As for our family...we're relieved beyond words to be far from urban centers, particularly this year. But we're also painfully aware of how far we are from police assistance should we ever need it.

Which is why we are continuing to take prudent measures to augment our own personal security here on the farm. And, should there be serious disruptions in the food supply chain, we are making sure we have plenty of firepower available for bringing home our own game.

02 March 2009

Which Song Are We?

I had a rather odd experience this weekend. While driving around, hitting the "SEEK" button on the car stereo, I stumbled onto a real blast from the past: Seasons in the Sun, by Terry Jacks. For those not familiar, it's among the darkest and most depressing songs from the early 1970s [The refrain includes nuggets such as: "We had joy, we had fun, we had seasons in the sun, but the stars we could reach were just starfish on the beach" and "We had joy, we had fun, we had seasons in the sun, but the hills we could climb were just seasons out of time."] I settled deeper into the car seat, glad to be alone with my thoughts; the music seemed to match the gray and dreary February landscape perfectly.

The next song began playing, and the mood and message couldn't have been more different: I Knew You Were Waiting, by George Michael and Aretha Franklin. I cranked the volume up, and realized that the juxtaposition was so sharp it couldn't have been accidental; some D.J. at the radio station must have put those two songs together on purpose.

When the music faded and the station went to commercial, I switched the radio off and tried to process my thoughts. I've always thought of America as an "I Knew You Were Waiting" nation --- a country that has encountered more than her fair share of difficulties and setbacks, but in the midst of them remained optimistic about her ultimate future triumph. What other country has even claimed to have a "Manifest Destiny?" Our best days, it has always seemed, have been those still ahead of us.

And yet...and yet...in a distressingly short period of time, we seem to have become a "Seasons in the Sun" nation. Our family used to make confident plans about the future, secure about certain assumptions. But how do you make decisions about significant business investments, or even personal retirement planning for 30 years down the road, when you can't even be sure who will be running the banks next week? What our tax rates will be next year? How much more the stock market will slide? If the bank will revoke the line of credit we have against our house? (We've never tapped it, but it gives us tremendous peace of mind knowing it is there as a last resort.) Have we moved enough cash into assets that will not be wiped out by the inflation that seems inevitable given the current spending spree in the nation's capital?
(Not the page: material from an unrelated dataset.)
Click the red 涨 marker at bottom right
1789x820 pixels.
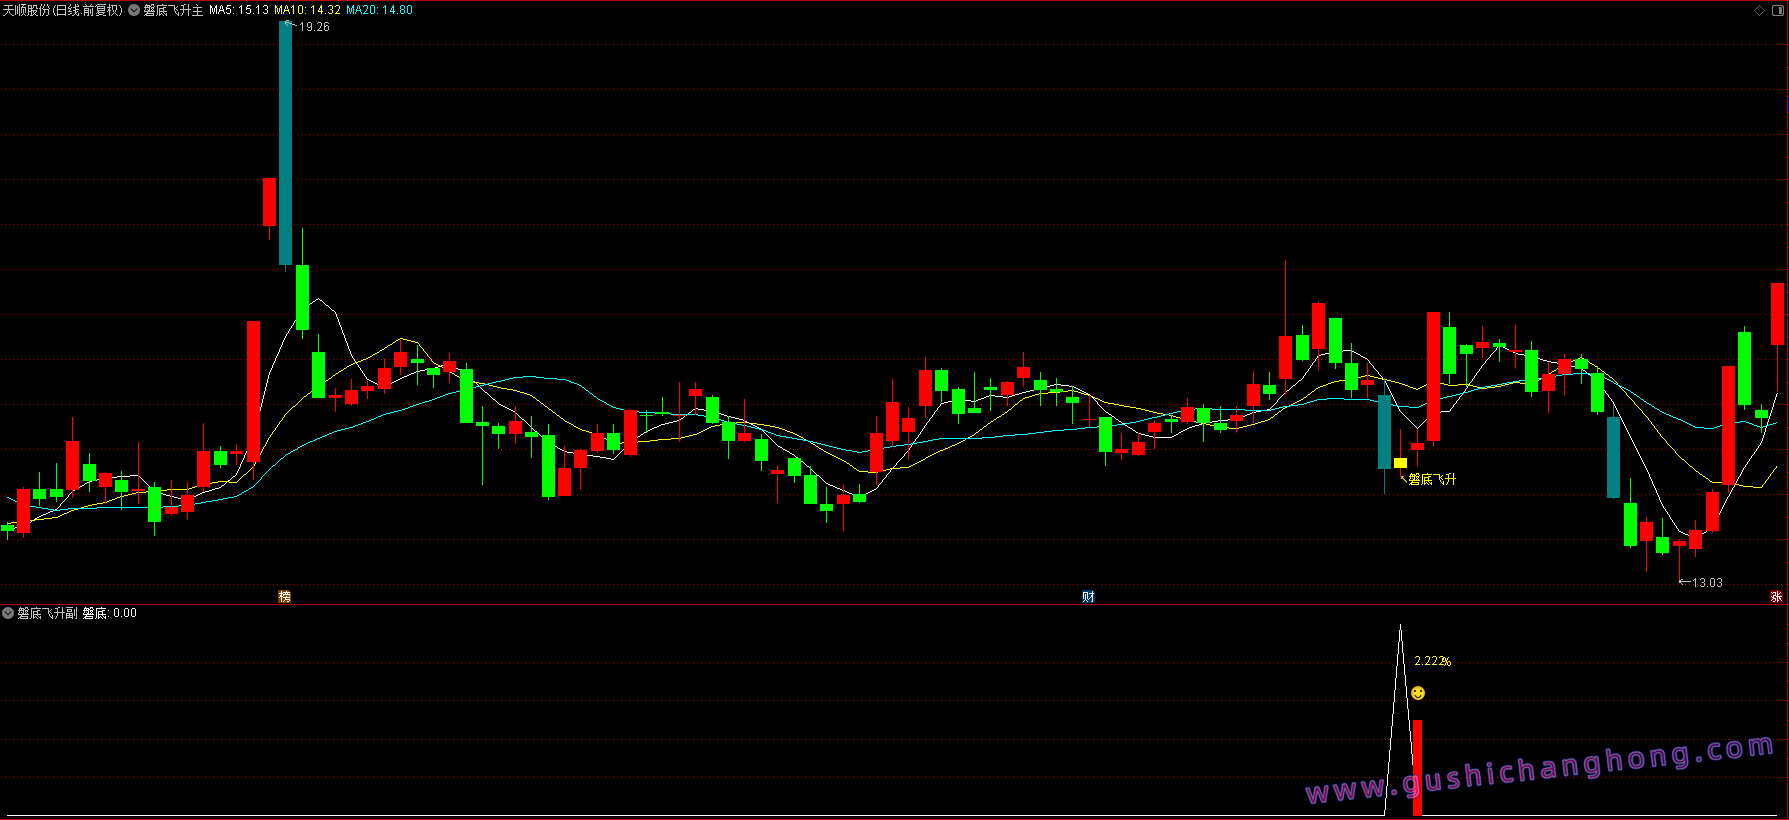(x=1776, y=597)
If the Michigan economy thoroughly implodes, and displaces large numbers of people who have grown accustomed to having all their consumer wants satiated, how far will the civil unrest spread? If I have to call 9-1-1, will anyone be able to come and help? Do I have enough firepower here on my farm to protect my family? And will the Attorney General try to take that firepower out of my hands? Why does my bulk ammo dealer keep selling out of .45 ACP, 7.62x39, 12-ga 00 Buck, and nearly every other popular defensive round? And why have I started to see people around here flying the Stars and Stripes upside down, which is the universal sign of distress?
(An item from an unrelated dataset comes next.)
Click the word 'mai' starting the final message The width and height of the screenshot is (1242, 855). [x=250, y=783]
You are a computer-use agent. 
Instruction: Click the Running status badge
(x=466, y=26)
While our country was distracted celebrating the historic events of January 20th, something quite different (and underreported) was happening in Iceland: economic collapse led to rioting in the streets. Are images like these a precursor of what we can expect this summer?
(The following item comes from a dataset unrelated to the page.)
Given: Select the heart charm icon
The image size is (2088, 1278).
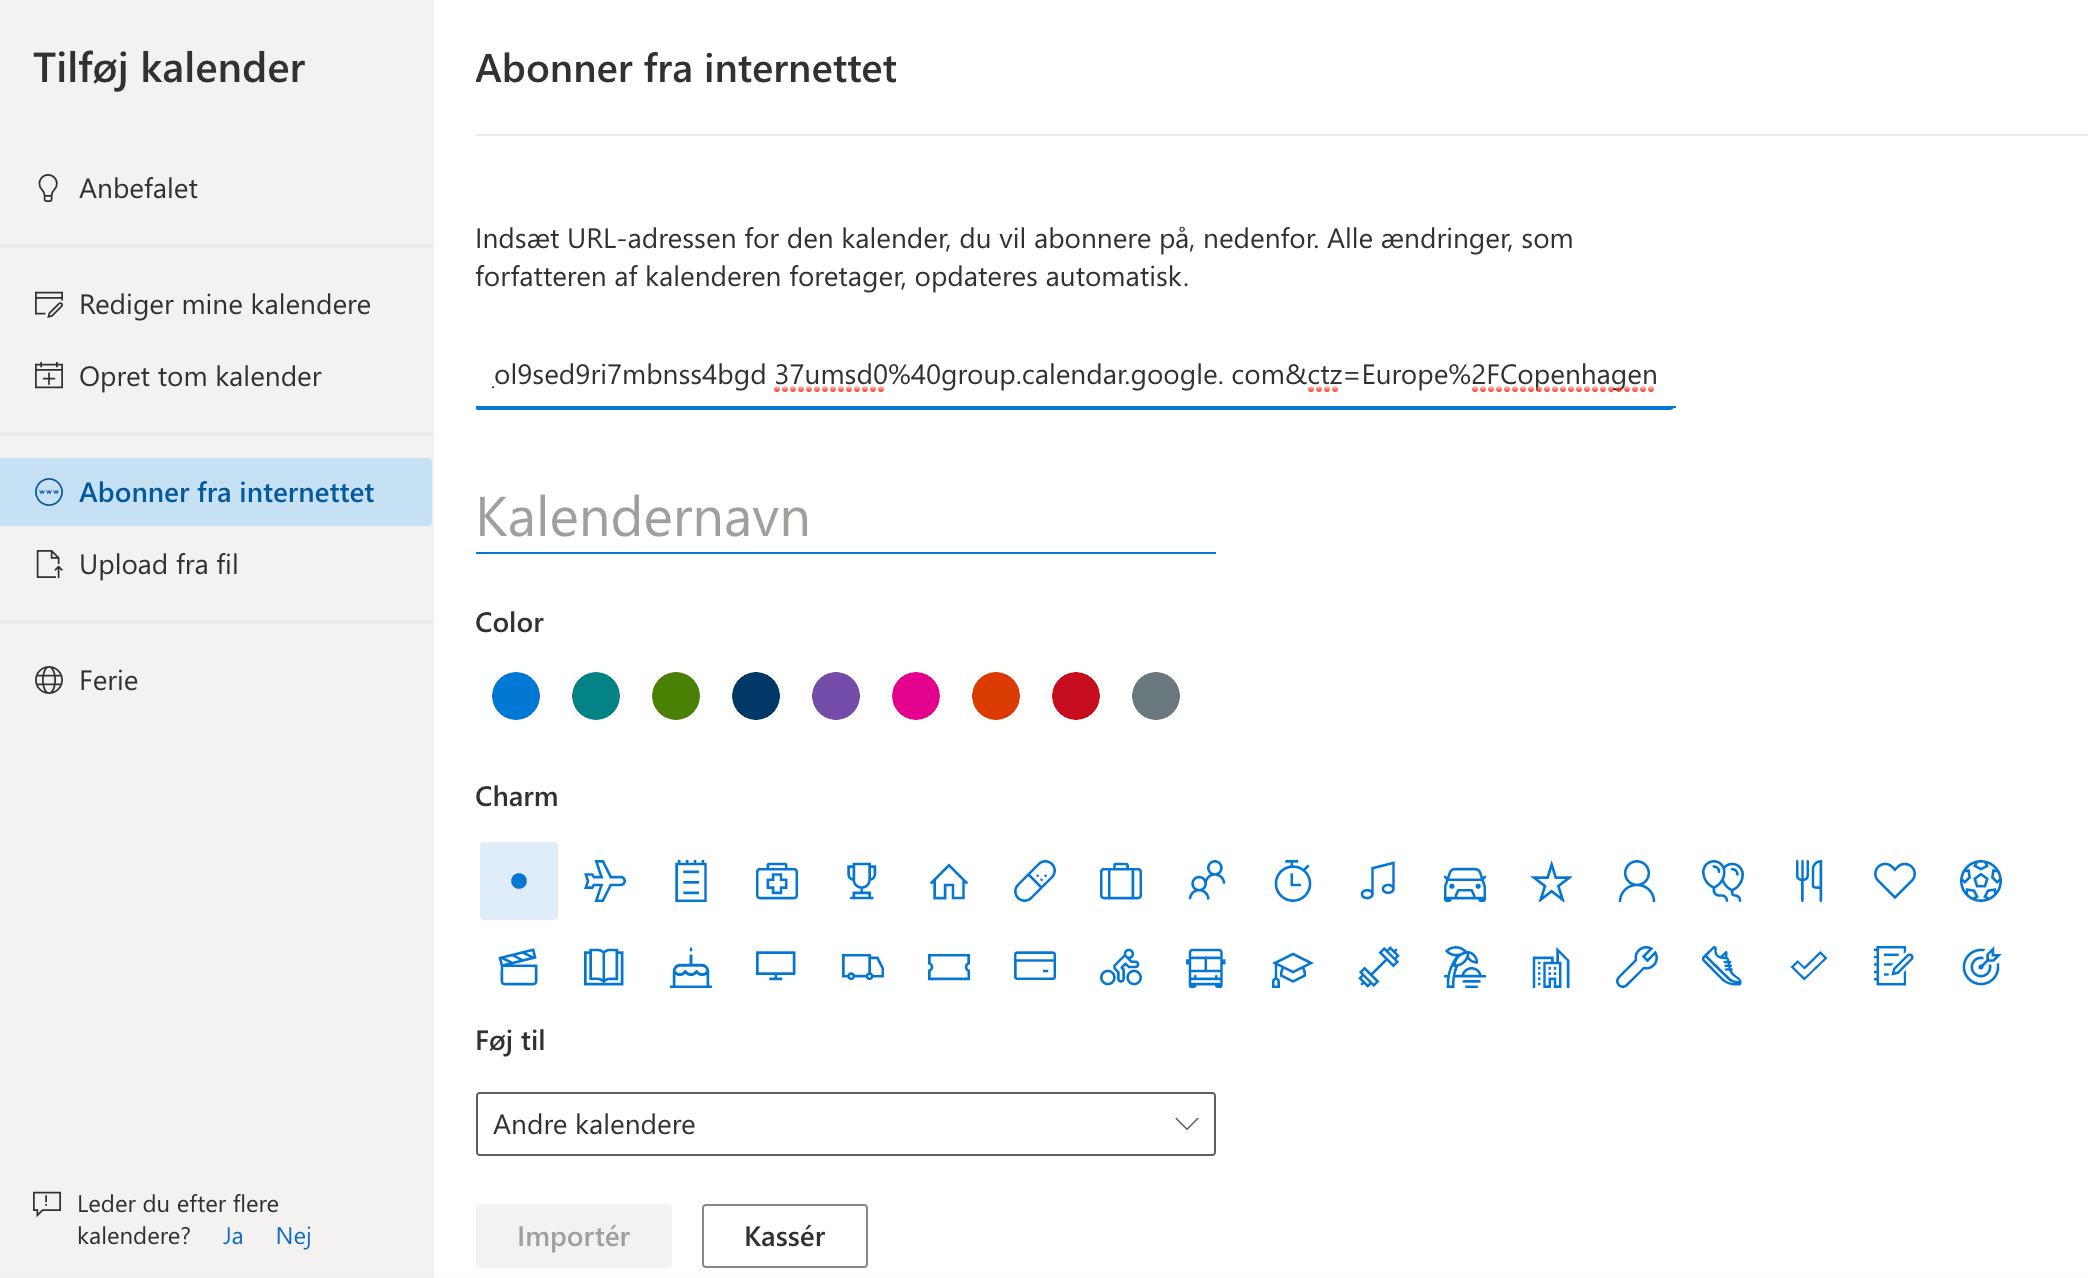Looking at the screenshot, I should [x=1894, y=881].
I don't think the USA is "coming apart at the seams" --- but it sure appears poised to do so. Mrs Yeoman Farmer and I want, with every fiber of our beings, to believe that this is still an "I Knew You Were Waiting" nation. But we also believe, with equal intensity, that we need to prepare for what may break loose when large swaths of this country conclude that the wine and the song, like the seasons, have all gone.